Continue the lesson plan on requirements gathering from where it stops.

DOCUMENT PASSAGE:
+++++

Workshop: Acceptance Criteria Peer Review

Each team writes acceptance criteria for one feature of their capstone project, then swaps with another team. The reviewing team evaluates whether each criterion is testable, specific, and complete using a provided checklist. Authors revise based on the feedback before the criteria are finalized for sprint planning.

40 min·Small Groups

Case Study Discussion: When Requirements Fail

Analyze a real project failure rooted in requirements problems -- the Healthcare.gov launch or the Denver Airport baggage system work well. Small groups identify the specific requirements failures, then propose what a better requirements process could have caught. Groups report out and the class synthesizes a checklist of common requirements risks.

35 min·Small Groups

Real-World Connections

  • Software developers at Google use techniques like user interviews and usability testing to gather requirements for new features in Android apps, ensuring they meet the needs of millions of users worldwide.
  • Product managers at Netflix analyze user feedback and viewing data to define requirements for new recommendation algorithms or streaming interface improvements, directly impacting customer engagement.
  • Game designers at Blizzard Entertainment conduct playtesting sessions and gather feedback from beta testers to refine game mechanics and features, ensuring the final product aligns with player expectations and project goals.

Assessment Ideas

Discussion Prompt

Present students with a scenario where two stakeholders have conflicting requirements for a simple app (e.g., a note-taking app where one wants simple text entry and another wants rich formatting). Ask: 'How would you facilitate a discussion to resolve this conflict and arrive at a clear, agreed-upon requirement?'

Quick Check

Provide students with a vague feature request, such as 'Make the website faster.' Ask them to write two specific, testable user stories and their acceptance criteria that address different interpretations of 'faster.' For example, one story might focus on page load time, another on search response time.

+++++

DATA PROVIDED:
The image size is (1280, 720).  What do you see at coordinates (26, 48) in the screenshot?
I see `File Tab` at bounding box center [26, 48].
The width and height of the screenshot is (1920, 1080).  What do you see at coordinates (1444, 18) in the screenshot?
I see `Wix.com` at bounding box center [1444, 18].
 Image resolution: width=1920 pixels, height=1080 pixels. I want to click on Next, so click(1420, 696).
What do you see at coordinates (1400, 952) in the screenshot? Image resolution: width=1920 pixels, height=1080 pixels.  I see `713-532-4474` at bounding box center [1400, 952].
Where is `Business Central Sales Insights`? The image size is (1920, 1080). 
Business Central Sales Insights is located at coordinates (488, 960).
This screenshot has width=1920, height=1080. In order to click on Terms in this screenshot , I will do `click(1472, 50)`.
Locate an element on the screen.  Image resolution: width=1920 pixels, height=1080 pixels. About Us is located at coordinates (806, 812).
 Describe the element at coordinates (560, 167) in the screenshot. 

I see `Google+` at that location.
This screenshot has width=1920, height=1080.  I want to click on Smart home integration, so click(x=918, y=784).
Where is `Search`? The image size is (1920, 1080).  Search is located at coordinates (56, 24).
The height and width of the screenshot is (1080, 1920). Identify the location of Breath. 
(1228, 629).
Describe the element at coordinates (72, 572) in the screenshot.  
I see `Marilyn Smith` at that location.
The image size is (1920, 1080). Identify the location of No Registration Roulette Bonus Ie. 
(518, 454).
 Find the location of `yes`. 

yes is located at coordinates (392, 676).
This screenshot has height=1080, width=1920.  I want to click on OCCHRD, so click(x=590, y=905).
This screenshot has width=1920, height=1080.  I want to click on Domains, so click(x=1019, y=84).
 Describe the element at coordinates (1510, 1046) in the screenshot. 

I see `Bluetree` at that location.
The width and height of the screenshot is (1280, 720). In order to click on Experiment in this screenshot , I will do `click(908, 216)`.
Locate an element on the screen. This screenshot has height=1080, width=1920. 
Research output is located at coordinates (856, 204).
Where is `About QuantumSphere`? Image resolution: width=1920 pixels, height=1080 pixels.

+++++

RESPONSE TO THIS EXERCISE:
Peer Assessment

Have students write a user story and acceptance criteria for a feature in a hypothetical app. Then, have them exchange their work with a partner. Instruct the assessor to answer: 'Is the user role clear? Is the goal specific? Is the reason compelling? Are the acceptance criteria measurable and unambiguous?'

Frequently Asked Questions

What is a user story in software development?
A user story is a short description of a software feature from the perspective of the person who will use it. The standard format is: 'As a [user type], I want [action] so that [benefit].' User stories keep focus on value to the user rather than technical implementation details. They are typically written on index cards or tickets and estimated by the development team before being scheduled into a sprint.
What are acceptance criteria and why do they matter?
Acceptance criteria are specific, testable conditions that a feature must meet to be considered complete. They remove ambiguity about what 'done' means and give QA testers clear scenarios to verify. Without acceptance criteria, developers and stakeholders often have different mental models of what was requested, leading to rework after delivery -- one of the most expensive forms of waste in software development.
What techniques do professional software teams use to gather requirements?
Common techniques include one-on-one stakeholder interviews, observation sessions where analysts watch users perform their current work, collaborative workshops that surface conflicting stakeholder needs, surveys for large user groups, and prototype-based feedback where users react to mockups. Most professional teams combine several techniques since each one surfaces different types of requirements and uncovers different blind spots.
How does active learning improve requirements gathering skills?
Requirements gathering is a conversational skill that improves through practice, not through reading. Classroom role-play with an intentionally vague user forces students to ask better questions and synthesize conflicting inputs -- exactly the conditions they will face in real projects. Peer review of user stories and acceptance criteria also builds the habit of testing assumptions before building begins.